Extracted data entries
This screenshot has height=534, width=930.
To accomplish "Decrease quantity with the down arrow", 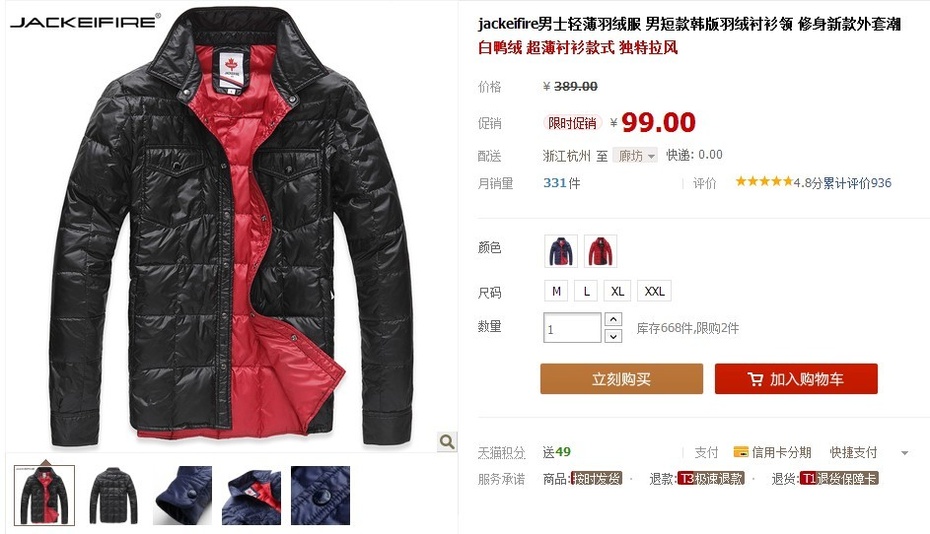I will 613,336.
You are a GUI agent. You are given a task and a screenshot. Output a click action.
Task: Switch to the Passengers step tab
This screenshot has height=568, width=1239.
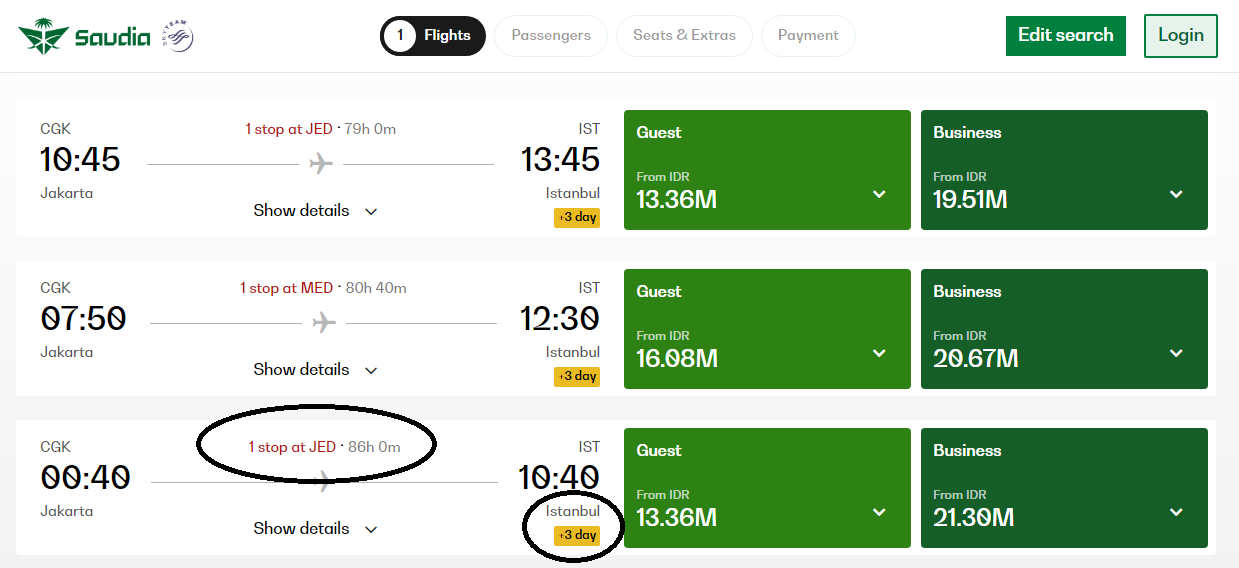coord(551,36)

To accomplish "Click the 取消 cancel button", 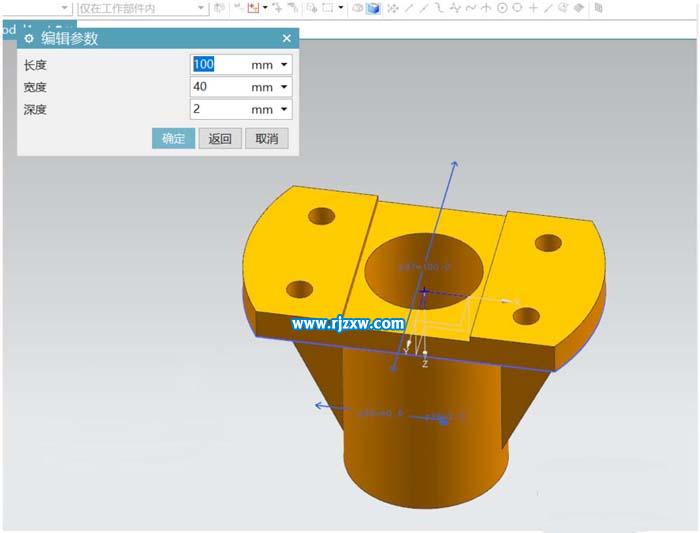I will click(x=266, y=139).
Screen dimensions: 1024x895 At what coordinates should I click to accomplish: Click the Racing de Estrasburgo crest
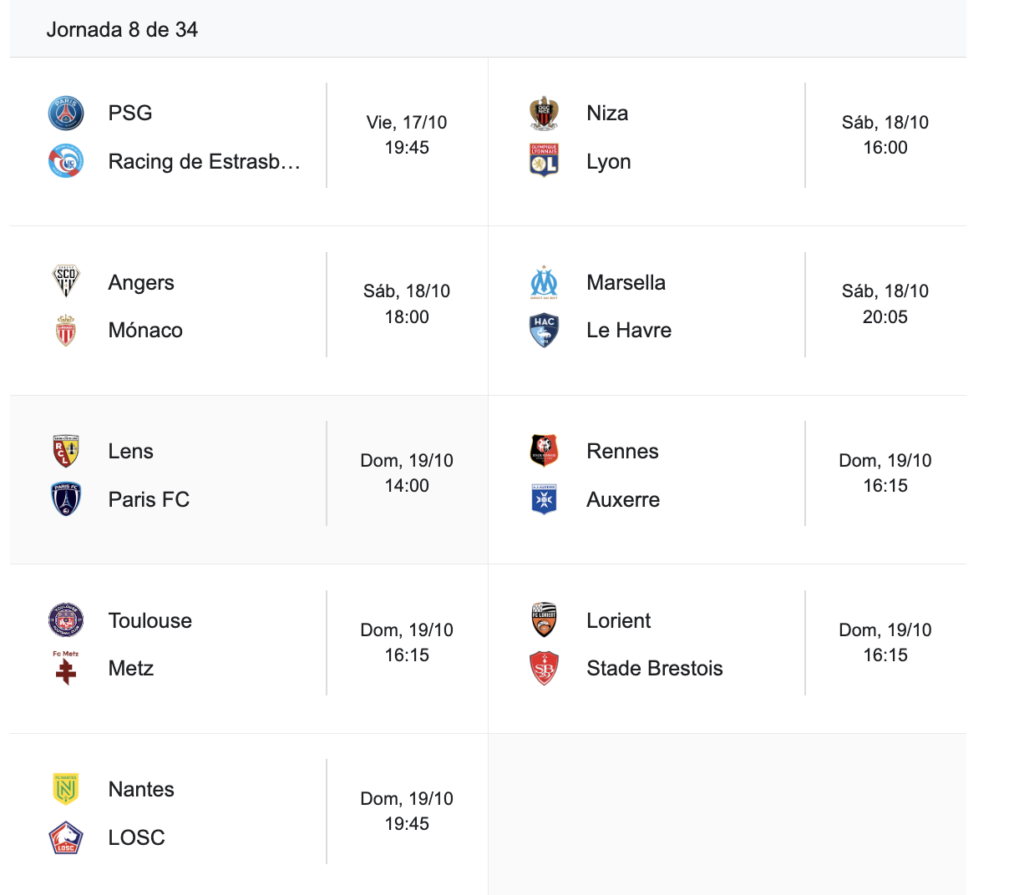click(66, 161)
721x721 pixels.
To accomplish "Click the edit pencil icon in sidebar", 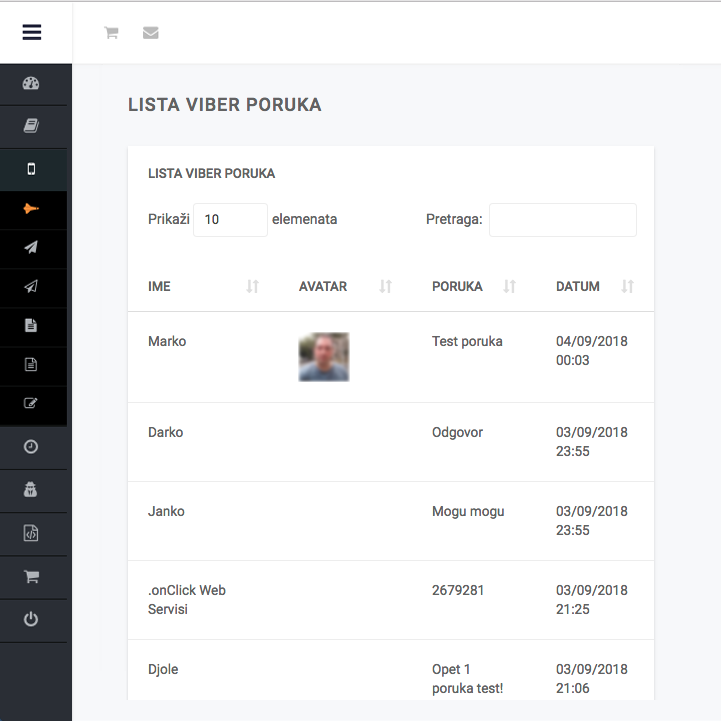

Required work:
Your output should be only the lines from the line with "721x721 pixels." through the end of the data, exactly as they stand, and no pictures.

Your solution:
721x721 pixels.
To accomplish "Click the edit pencil icon in sidebar", 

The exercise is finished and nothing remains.